• Task brief: For the entries that follow, restate word for word the line containing "Отношения с инвесторами (122, 2396)", the line containing "Twitter (160, 2390)", and every line that lies between them.

• Material for this task:
.....
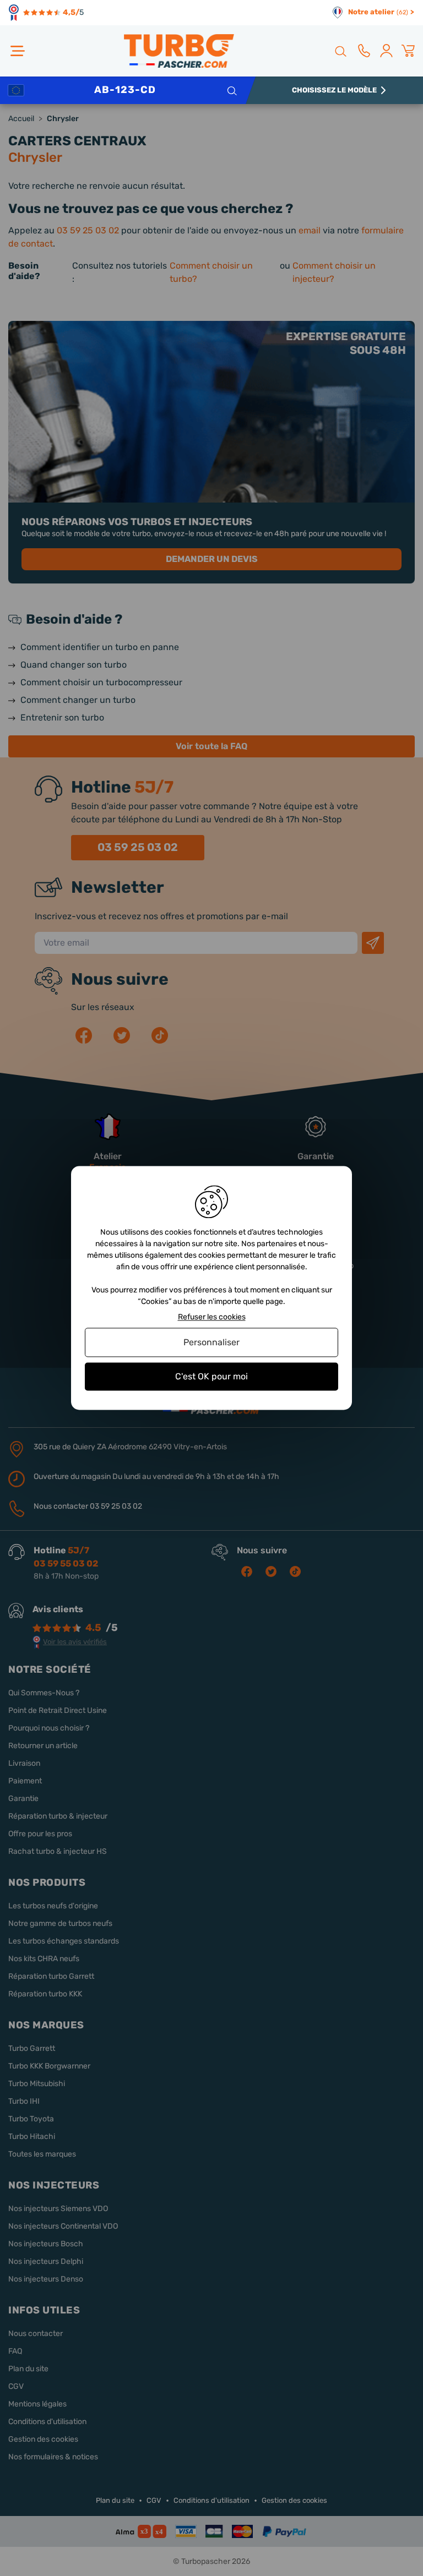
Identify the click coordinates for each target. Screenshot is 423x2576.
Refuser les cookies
.....
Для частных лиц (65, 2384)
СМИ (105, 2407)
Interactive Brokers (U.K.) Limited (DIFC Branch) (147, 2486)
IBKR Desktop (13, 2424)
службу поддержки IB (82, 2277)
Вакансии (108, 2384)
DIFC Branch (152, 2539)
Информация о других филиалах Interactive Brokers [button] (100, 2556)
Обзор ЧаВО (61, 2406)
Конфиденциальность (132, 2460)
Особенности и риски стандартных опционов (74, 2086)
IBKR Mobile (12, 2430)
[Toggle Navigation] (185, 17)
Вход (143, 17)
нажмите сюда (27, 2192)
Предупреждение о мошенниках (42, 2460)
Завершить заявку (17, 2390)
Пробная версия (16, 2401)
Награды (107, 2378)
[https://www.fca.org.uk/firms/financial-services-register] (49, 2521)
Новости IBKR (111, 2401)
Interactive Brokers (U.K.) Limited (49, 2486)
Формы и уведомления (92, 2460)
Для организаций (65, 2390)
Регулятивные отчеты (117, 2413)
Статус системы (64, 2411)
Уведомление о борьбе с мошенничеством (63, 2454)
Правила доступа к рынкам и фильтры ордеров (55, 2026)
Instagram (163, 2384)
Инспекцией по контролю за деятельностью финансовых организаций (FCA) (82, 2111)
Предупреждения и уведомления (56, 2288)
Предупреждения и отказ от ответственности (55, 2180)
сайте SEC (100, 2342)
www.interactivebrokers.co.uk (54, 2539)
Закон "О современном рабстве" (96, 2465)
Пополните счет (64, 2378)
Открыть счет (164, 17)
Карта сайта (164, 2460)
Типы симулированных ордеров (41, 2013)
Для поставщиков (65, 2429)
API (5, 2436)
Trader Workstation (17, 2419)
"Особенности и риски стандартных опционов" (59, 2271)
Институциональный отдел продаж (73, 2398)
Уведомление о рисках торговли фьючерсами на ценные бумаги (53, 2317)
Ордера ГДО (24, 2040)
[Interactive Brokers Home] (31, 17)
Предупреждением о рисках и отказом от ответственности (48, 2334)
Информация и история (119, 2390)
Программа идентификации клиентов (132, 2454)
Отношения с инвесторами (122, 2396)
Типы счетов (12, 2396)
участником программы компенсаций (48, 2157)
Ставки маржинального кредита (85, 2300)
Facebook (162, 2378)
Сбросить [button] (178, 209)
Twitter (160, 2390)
.....
• Result for this exercise:
Отношения с инвесторами (122, 2396)
Типы счетов (12, 2396)
участником программы компенсаций (48, 2157)
Ставки маржинального кредита (85, 2300)
Facebook (162, 2378)
Сбросить [button] (178, 209)
Twitter (160, 2390)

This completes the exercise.